Pristine (un-edited) copies of the working copy
files.
The Subversion working copy administration area's layout and
contents are considered implementation details not really
intended for human consumption. Developers are encouraged to
use Subversion's public APIs, or the tools that Subversion provides, to access and
manipulate the working copy data, instead of directly reading
or modifying those files. The file formats employed by the working
copy library for its administrative data do change from time to
time–a fact that the public APIs do a great job of
hiding from the average user. In this section, we
expose some of these implementation details sheerly to appease
your overwhelming curiosity.
Perhaps the single most important file in the
.svn directory is the
entries file. It
contains the bulk of the administrative
information about the versioned items in a working copy
directory. It is this one file which tracks the repository
URLs, pristine revision, file checksums, pristine text and
property timestamps, scheduling and conflict state
information, last-known commit information (author, revision,
timestamp), local copy history–practically everything
that a Subversion client is interested in knowing about a
versioned (or to-be-versioned) resource!
Folks familiar with CVS's administrative directories will
have recognized at this point that Subversion's
.svn/entries file serves the purposes of,
among other things, CVS's CVS/Entries,
CVS/Root, and
CVS/Repository files combined.
The format of the .svn/entries file
has changed over time. Originally an XML file, it now uses a
custom–though still human-readable–file format.
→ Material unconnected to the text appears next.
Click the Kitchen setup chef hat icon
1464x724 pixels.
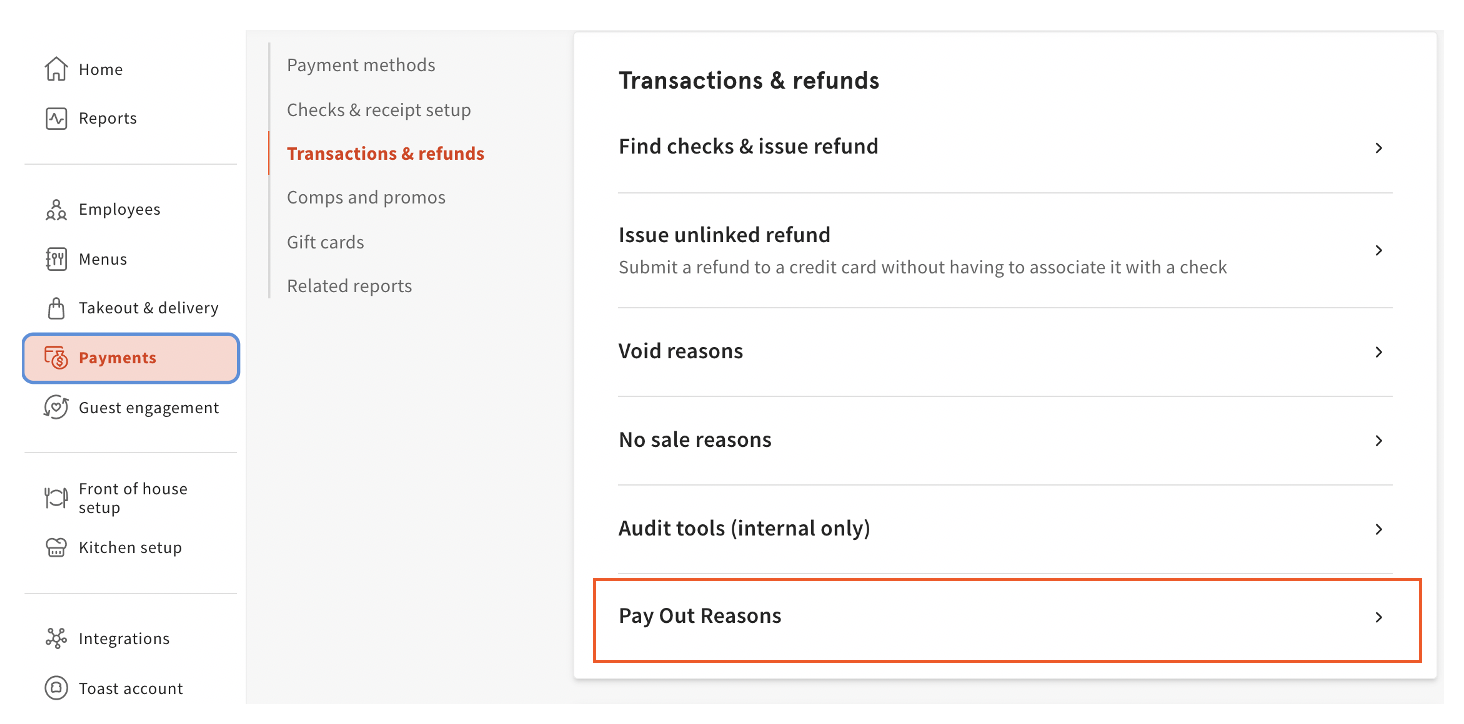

While XML was a great choice for early developers of
Subversion who were frequently debugging the file's contents
(and Subversion's behavior in light of them), the need for
easy developer debugging has diminished as Subversion has
matured, and has been replaced by the user's need for snappier
performance. Be aware that Subversion's working copy library
automatically upgrades working copies from one format to
another–it reads the old formats, and writes the
new–which saves you the hassle of checking out a new
working copy, but can also complicate situations where
different versions of Subversion might be trying to use the
same working copy.
Pristine Copies and Property Files
As mentioned before, the .svn
directory also holds the pristine “text-base”
versions of files. Those can be found in
.svn/text-base. The benefits of these
pristine copies are multiple–network-free checks for
local modifications and difference reporting, network-free
reversion of modified or missing files, more efficient transmission
of changes to the server–but comes at the cost of having
each versioned file stored at least twice on disk. These
days, this seems to be a negligible penalty for most files.
However, the situation gets uglier as the size of your
versioned files grows. Some attention is being given to
making the presence of the “text-base” an option.
Ironically though, it is as your versioned files' sizes get
larger that the existence of the “text-base”
becomes more crucial–who wants to transmit a huge file
across a network just because they want to commit a tiny
change to it?
Similar in purpose to the “text-base” files
are the property files and their pristine
“prop-base” copies, located in
.svn/props and
.svn/prop-base respectively. Since
directories can have properties, too, there are also
.svn/dir-props and
.svn/dir-prop-base files.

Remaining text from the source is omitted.